Enrollment in Agriculture at UPLB Sharply Declines

As students flock to other popular courses, enrollment in agriculture has been declining in the last few decades, posing a “serious threat” to the country’s food security, according to a researcher at the University of the Philippines Los Baños.

UP Los Baños. Photo Credit: Inquirer.net

Speaking at a recent agritourism conference, Jesusita Coladilla of the UPLB School of Environmental Science and Management (Sesam) bared that fewer students have been taking up agriculture at the university, the country’s premier agricultural studies school.

Coladilla noted that only 4.7 percent of roughly 9,300 undergraduate students at the university were enrolled in the course this school year, a drastic decline from 43 percent in 1995 and 51 percent in 1980.

This trend would “undoubtedly pose a serious threat [to] the country’s agricultural labor force and the country’s food security” if it continued, Coladilla said.

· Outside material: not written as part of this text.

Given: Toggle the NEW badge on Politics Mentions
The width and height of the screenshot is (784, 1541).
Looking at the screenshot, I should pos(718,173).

“The trend is similar in other higher education institutes offering BS Agriculture programs, an indication that agriculture is becoming the least appealing career choice,” she said.

Figures from the Commission on Higher Education affirmed Coladilla’s observation.

When lumped together with other courses like forestry, fisheries and veterinary medicine, agriculture has seen a decline in enrollment in the last seven years, with total number of students numbering 61,901 this year, a dip from 63,913 in school year 2005-2006.

Coladilla made the remarks at the 1st National Agritourism Research Conference held by the Southeast Asian Regional Center for Graduate Study and Research in Agriculture (Searca) and the UP Diliman Institute of Tourism.